Realitas Politik Baru di Jepang
Dengan hasil pemilu terbaru ini, Jepang memasuki era baru dalam peta politik nasional. Koalisi yang selama ini menguasai parlemen nyaris tanpa hambatan kini menghadapi tekanan luar biasa dari partai-partai baru yang agresif, vokal, dan punya daya tarik tersendiri di kalangan pemilih muda dan kelas menengah bawah.
Berakhirnya dominasi satu warna di politik Jepang bukan sekadar perubahan peta kekuatan parlemen, tetapi juga pertanda bahwa masyarakat Jepang menginginkan perubahan nyata, cepat, dan relevan dengan kehidupan mereka sehari-hari. Ketidakpuasan terhadap penurunan upah riil, inflasi tinggi, dan kebijakan yang tidak responsif menjadi bahan bakar bagi munculnya populisme.

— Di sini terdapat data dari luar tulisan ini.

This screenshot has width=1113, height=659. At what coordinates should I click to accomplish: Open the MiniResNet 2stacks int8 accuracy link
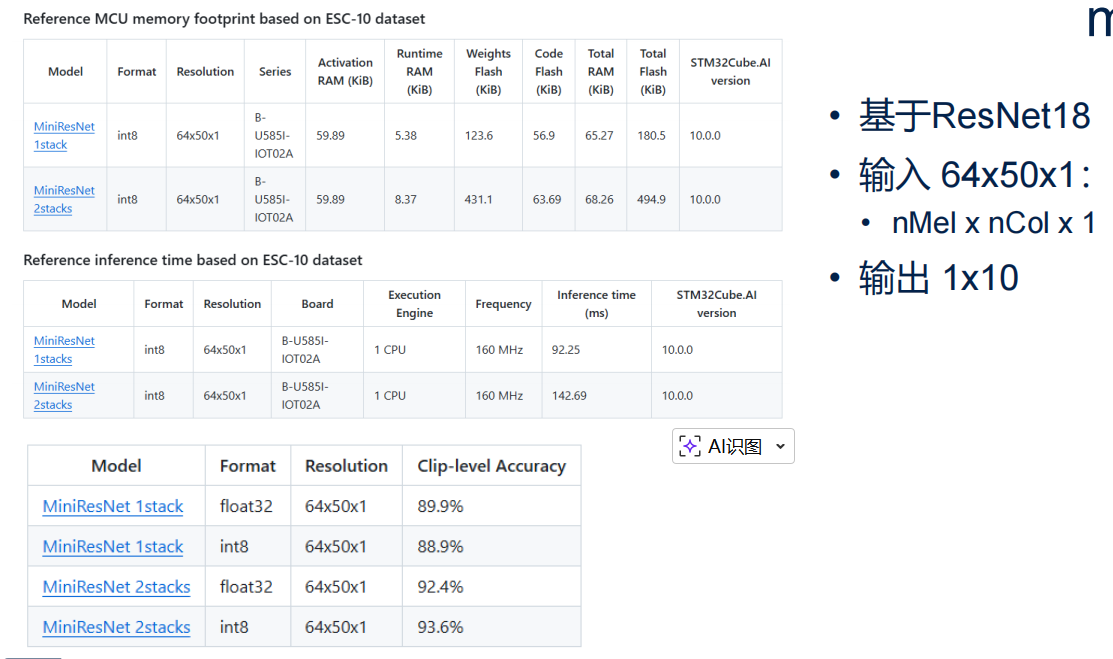[x=116, y=627]
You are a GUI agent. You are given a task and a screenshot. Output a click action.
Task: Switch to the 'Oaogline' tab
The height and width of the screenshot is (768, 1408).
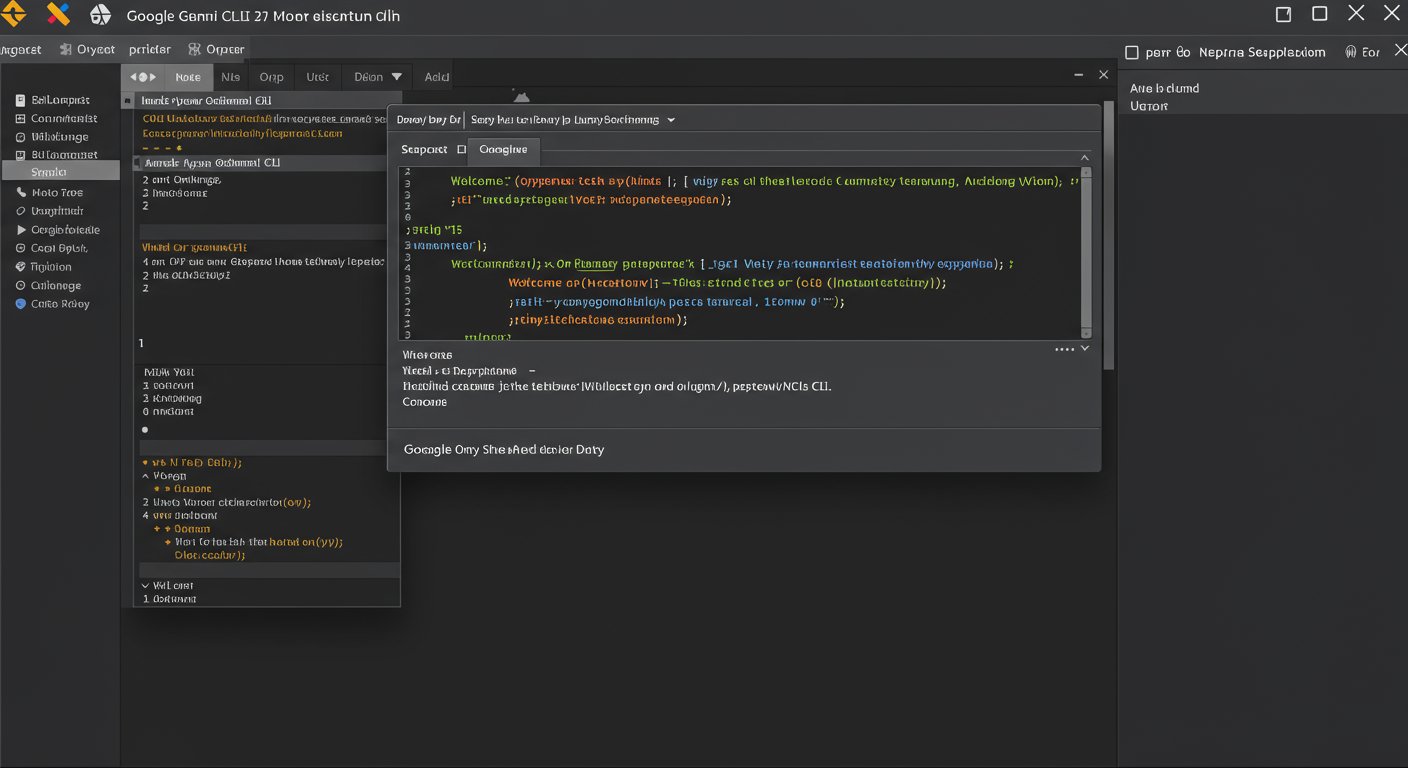coord(503,149)
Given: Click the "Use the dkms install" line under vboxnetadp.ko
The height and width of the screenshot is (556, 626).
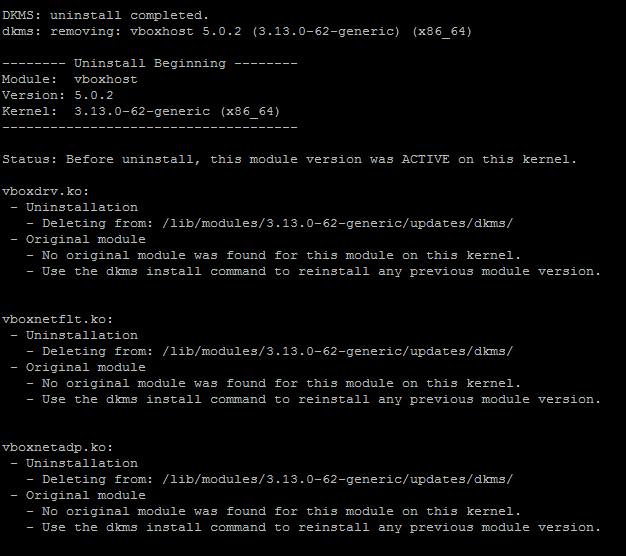Looking at the screenshot, I should pos(320,527).
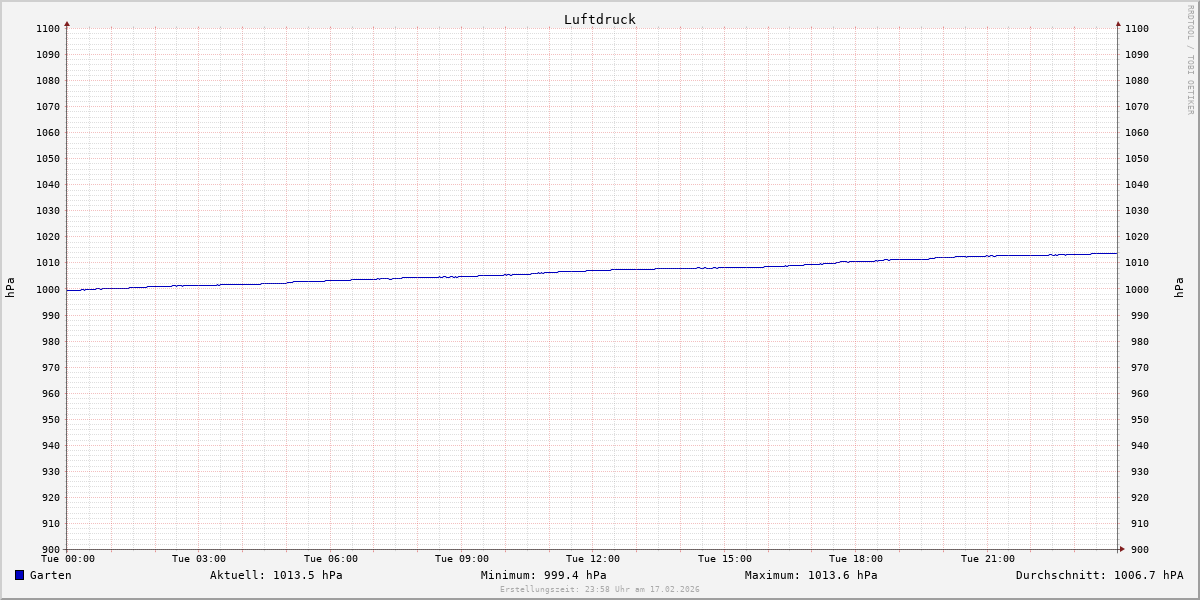
Task: Select the Garten legend label
Action: [x=50, y=575]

Namun, lonjakan kekuatan sayap kanan juga menimbulkan kekhawatiran. Isu-isu seperti xenofobia, nasionalisme ekstrem, dan penolakan terhadap pluralisme dapat mengancam stabilitas sosial jangka panjang jika tidak diimbangi dengan pendekatan politik yang inklusif dan berbasis pada prinsip demokrasi.

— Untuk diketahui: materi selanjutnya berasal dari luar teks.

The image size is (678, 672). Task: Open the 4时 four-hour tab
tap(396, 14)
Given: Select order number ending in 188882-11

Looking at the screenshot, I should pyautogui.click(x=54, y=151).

Apa yang Akan Terjadi Selanjutnya?
Beberapa skenario mungkin akan terjadi dalam waktu dekat:
-
Mosi Tidak Percaya: Jika oposisi berhasil menyatukan kekuatan, mereka bisa menggulingkan Ishiba melalui mosi tidak percaya di parlemen.
-
Kongres Luar Biasa LDP: Partai Demokrat Liberal (LDP) bisa saja menggelar kongres darurat untuk mencari pengganti Ishiba.
-
Pemilu Baru: Jika kebuntuan politik tidak terpecahkan, maka pemilu baru mungkin akan diadakan dalam waktu dekat untuk mencari legitimasi baru.
-
Perubahan Arah Kebijakan: Ishiba bisa saja bertahan dengan mengadopsi sebagian agenda oposisi, misalnya penurunan pajak atau pembatasan imigrasi, meskipun ini berarti pengkhianatan terhadap garis kebijakan partainya sendiri.
Kesimpulan
Pemilu Jepang 2025 menandai babak baru dalam sejarah politik Jepang, di mana kestabilan lama digantikan oleh dinamika baru yang lebih kompleks. Bangkitnya partai-partai populis sayap kanan adalah cerminan dari kegelisahan rakyat terhadap kondisi ekonomi dan sosial yang stagnan.

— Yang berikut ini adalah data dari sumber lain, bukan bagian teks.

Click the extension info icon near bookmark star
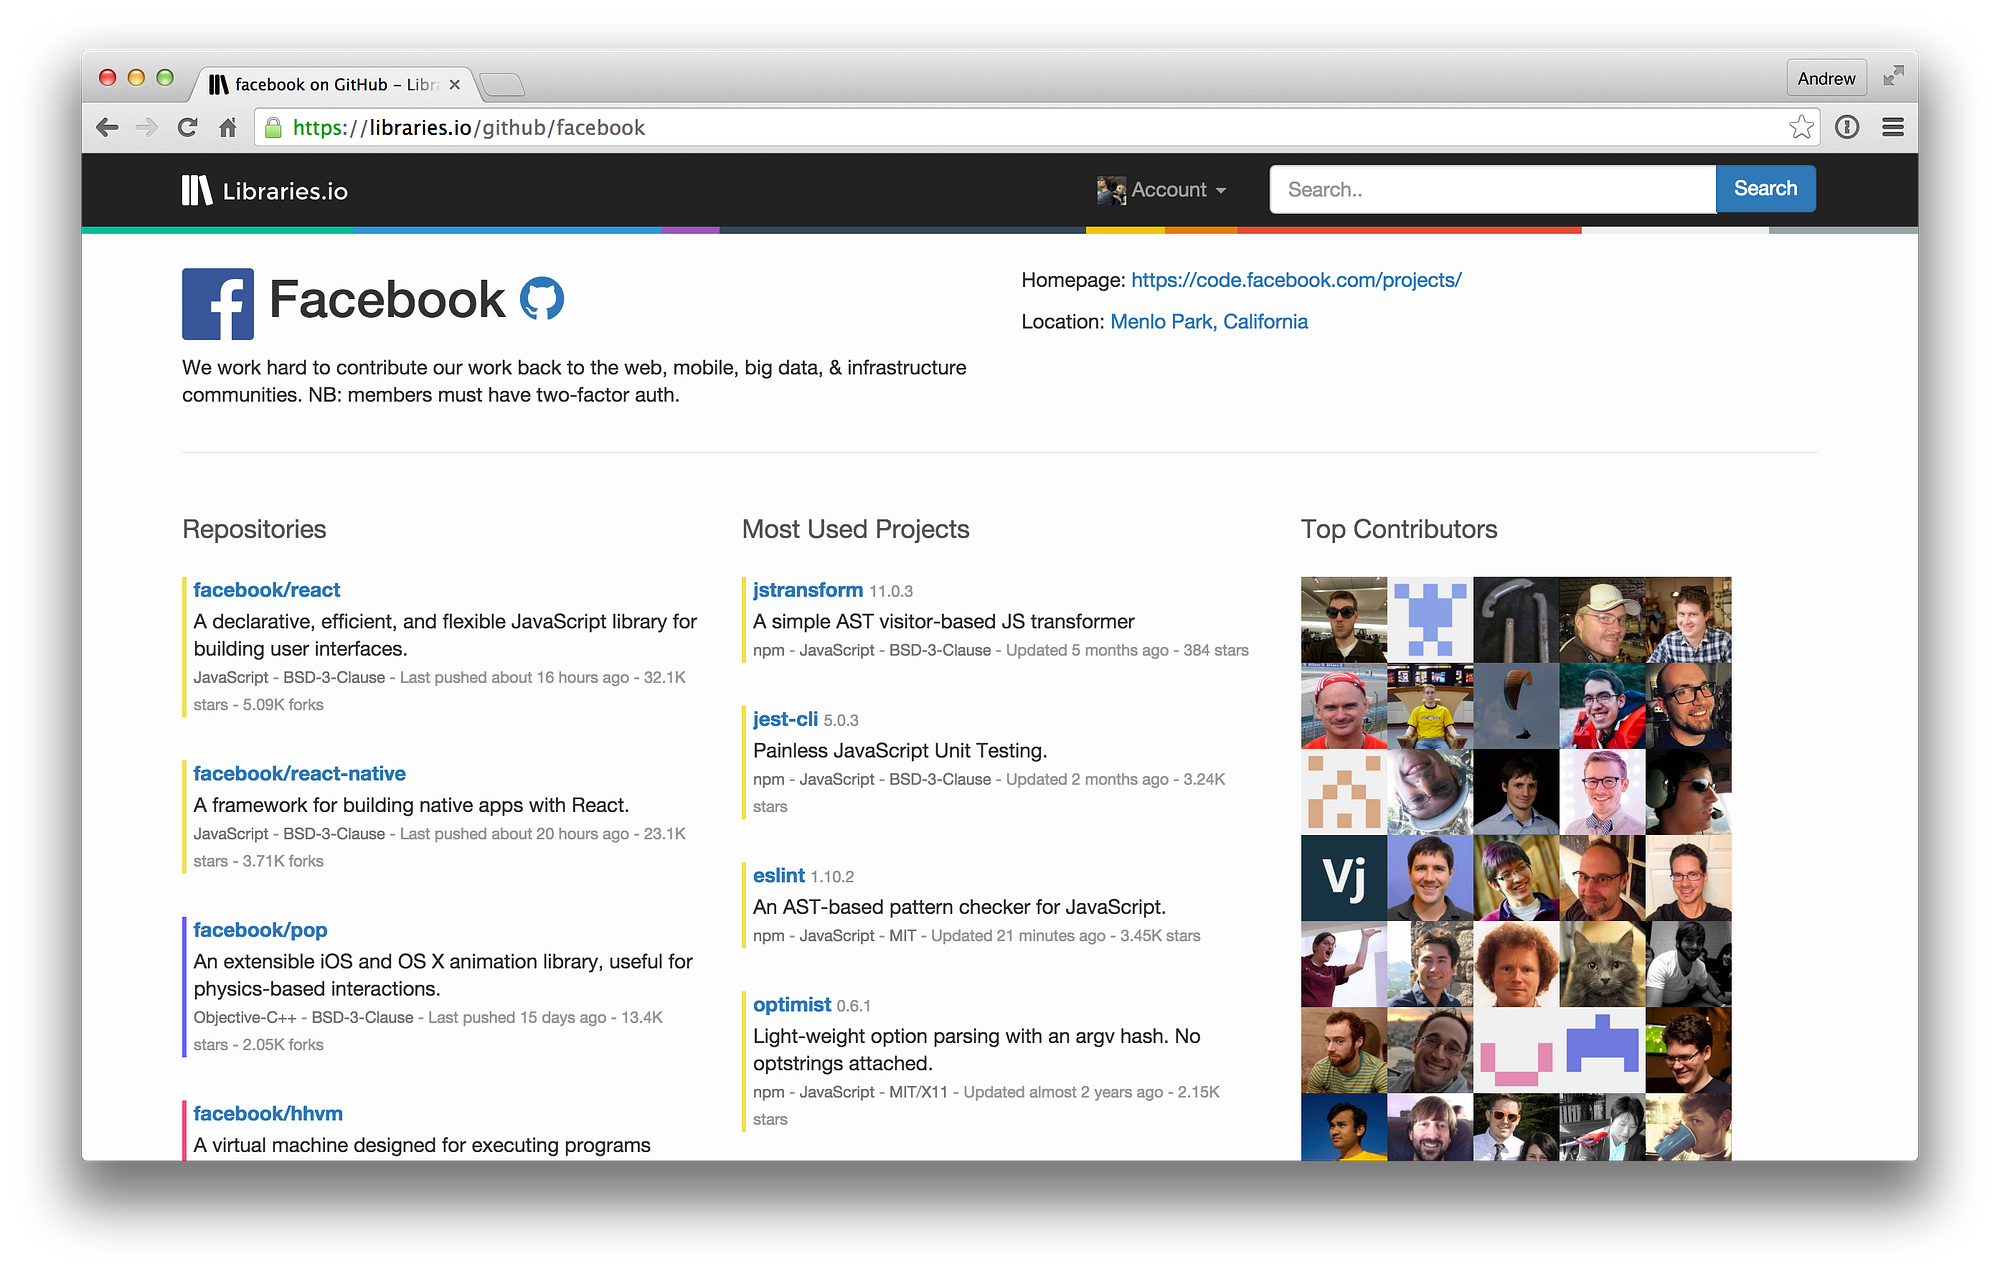 tap(1847, 127)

Bagi Perdana Menteri Shigeru Ishiba dan koalisi pemerintahannya, tantangannya kini bukan hanya mempertahankan kekuasaan, tetapi juga menjaga legitimasi politik dan kepercayaan publik. Di tengah pusaran konflik internal, tekanan eksternal, dan tuntutan rakyat, satu hal pasti: Jepang tidak akan lagi sama seperti sebelumnya.